Intisari-Online.com -Saat ini, Sri Lanka tengah dalam kondisi bangkrut dan mengalami penderitaan akut akibat dari krisis ekonomi yang belum pernah terjadi sebelumnya.
Bahkan, krisis tersebut disebut akan bertahan sampai setidaknya akhir 2023.
Hal itu disampaikan oleh Perdana Menteri Ranil Wickremesinghe kepada parlemen pada Selasa (5/7/2022).
Selama berbulan-bulan, Sri Lanka yang berpenduduk 22 juta orang itu telah mengalami inflasi.
Selain itu, pemadaman listrik terjadi berkepanjangan setelah pemerintah kehabisan mata uang asing untuk mengimpor barang-barang kebutuhan vital.
Wickremesinghe mengatakan Sri Lanka akan mengalami resesi yang dalam tahun ini.
Juga kekurangan makanan, bahan bakar, dan obat-obatan akan terus berlanjut.
Perdana Menteri mengatakan, "Kami juga harus menghadapi kesulitan pada 2023."
"Inilah kebenarannya. Inilah kenyataannya," lanjutnya.
Wickremesinghe mengatakan pembicaraan bailout Sri Lanka yang sedang berlangsung dengan Dana Moneter Internasional (IMF) bergantung pada penyelesaian rencana restrukturisasi utang dengan kreditur pada Agustus.
Dilansir AFP, Wickremesinghe mengatakan, "Kami sekarang berpartisipasi dalam negosiasi sebagai negara bangkrut."
Dia menambahkan, "Karena keadaan kebangkrutan negara kita, kita harus menyerahkan rencana keberlanjutan utang kita kepada mereka secara terpisah. Hanya ketika (IMF) puas dengan rencana itu kita bisa mencapai kesepakatan."
Pekan lalu, IMF mengatakan lebih banyak hal perlu dikerjakan untuk mengatur keuangan negara dengan benar dan memperbaiki defisit fiskal yang tak terkendali, sebelum kesepakatan dapat dicapai terkait pengaturan pendanaan untuk mengatasi krisis neraca pembayaran.
IMF juga mengatakan kepada pemerintah Sri Lanka untuk berbuat lebih banyak soal pemberantasan korupsi.
Juga mengakhiri subsidi energi mahal yang telah lama menguras anggaran pemerintah.
Saat ini, Sri Lanka hampir seluruhnya tanpa memiliki stok bensin.
Selain itu, pemerintah juga telah menutup layanan publik yang tidak penting dalam upaya menghemat bahan bakar.
Puluhan ribu orang mengantri dengan peluang tipis untuk mendapat persediaan terbatas.

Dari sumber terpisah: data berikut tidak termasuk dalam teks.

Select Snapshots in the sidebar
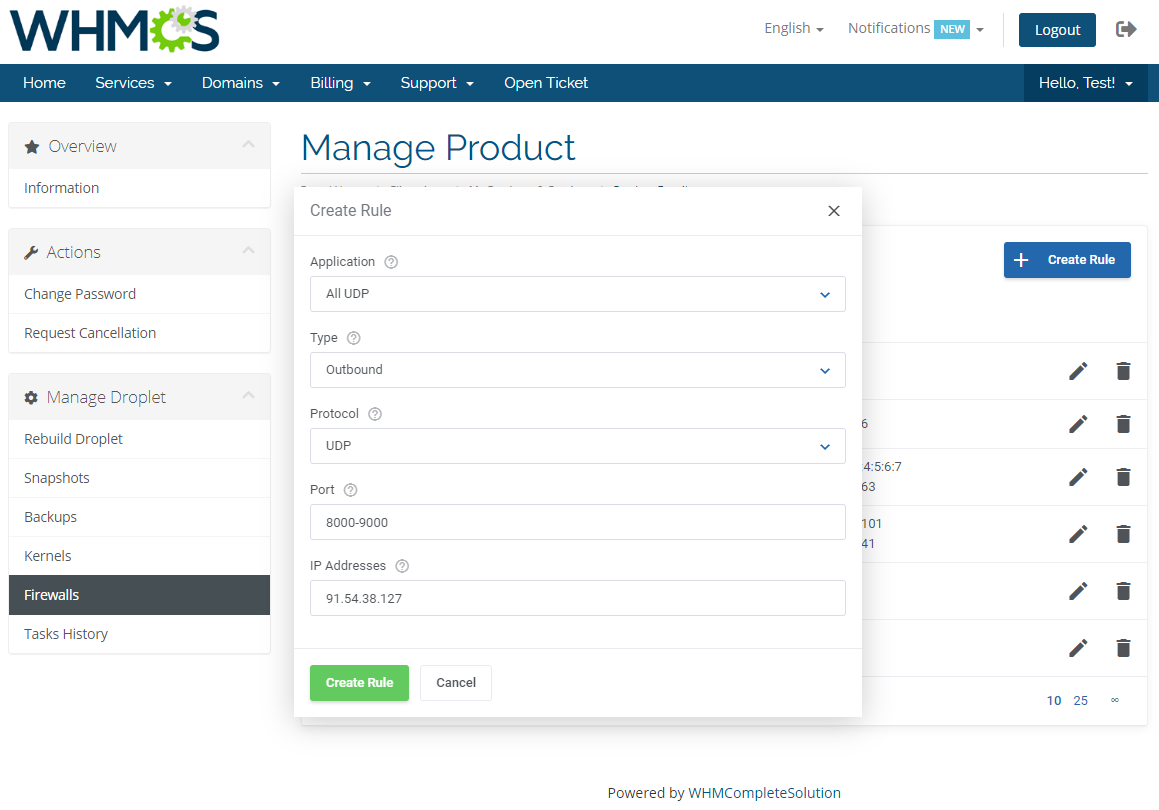 56,478
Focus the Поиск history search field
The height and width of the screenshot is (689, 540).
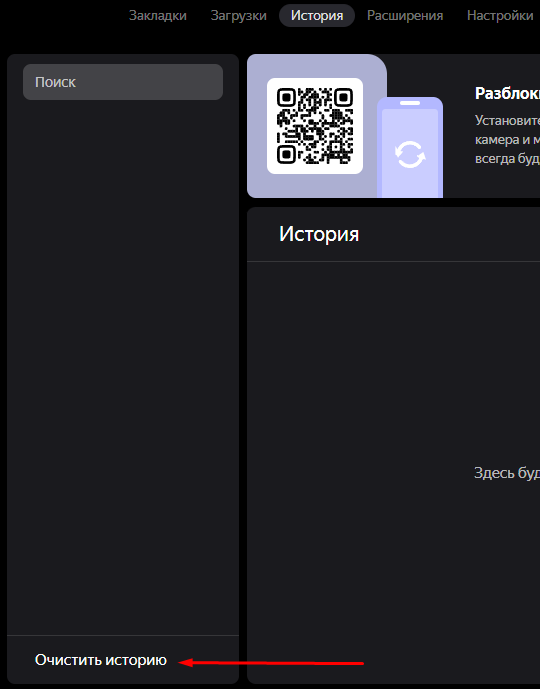pos(123,82)
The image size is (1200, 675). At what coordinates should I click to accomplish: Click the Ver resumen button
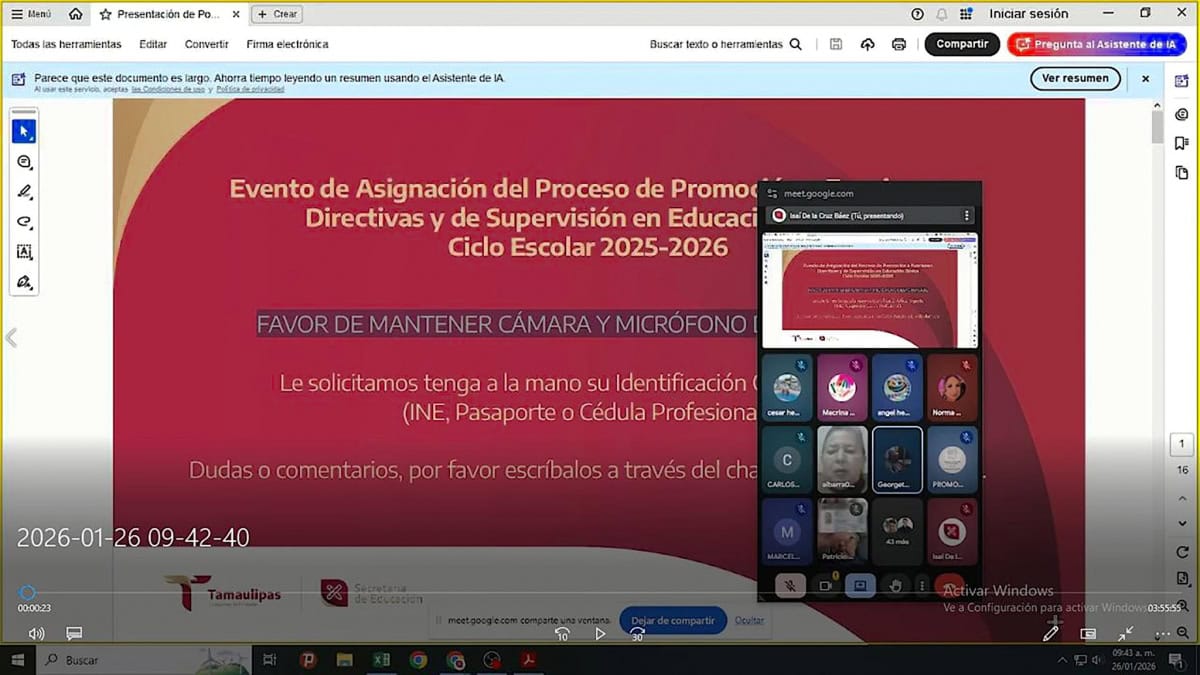tap(1075, 78)
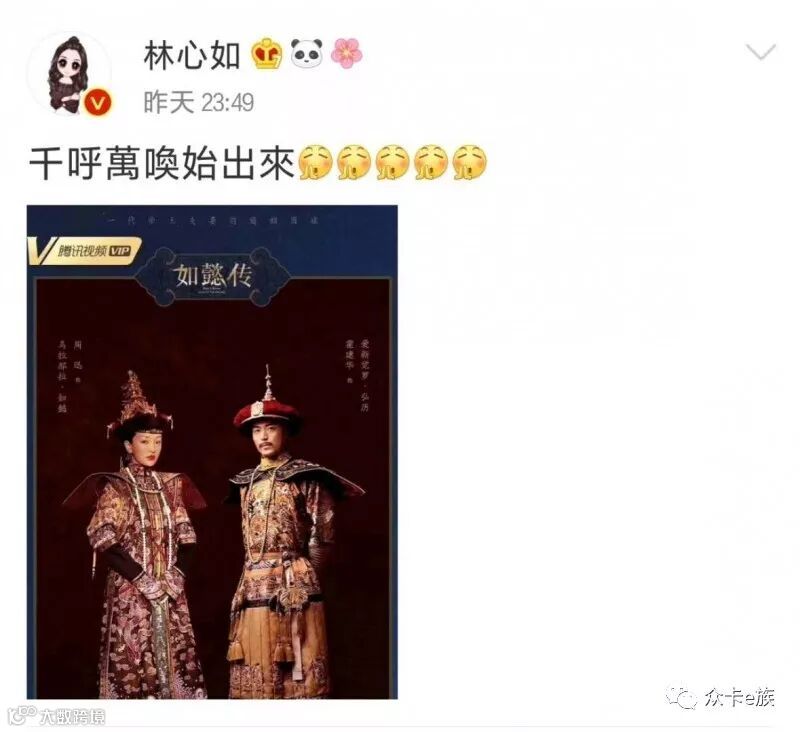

Padahal, tidak ada stok baru yang bisa diharapkan datang setidaknya selama dua minggu.
Wickremesinghe mengatakan IMF memperkirakan ekonomi Sri Lanka menyusut tujuh persen tahun ini.
Hal itu lebih buruk dari perkiraan mengerikan yang dikeluarkan oleh bank sentral negara itu.
Wickremesinghe mengatakan inflasi bisa naik di atas 60 persen.
Sementara depresiasi mata uang yang cepat selama beberapa bulan terakhir telah menghapus nilai tabungan warga hingga setengahnya.
Wickremesinghe mengatakan, "Pikirkan tentang bagaimana situasi ini mempengaruhi warga senior kita."
"Kemiskinan menyebar di antara mereka semua."
"Nilai uang yang mereka terima turun 50 persen. Daya beli mereka turun sekitar 50 persen," tambahnya.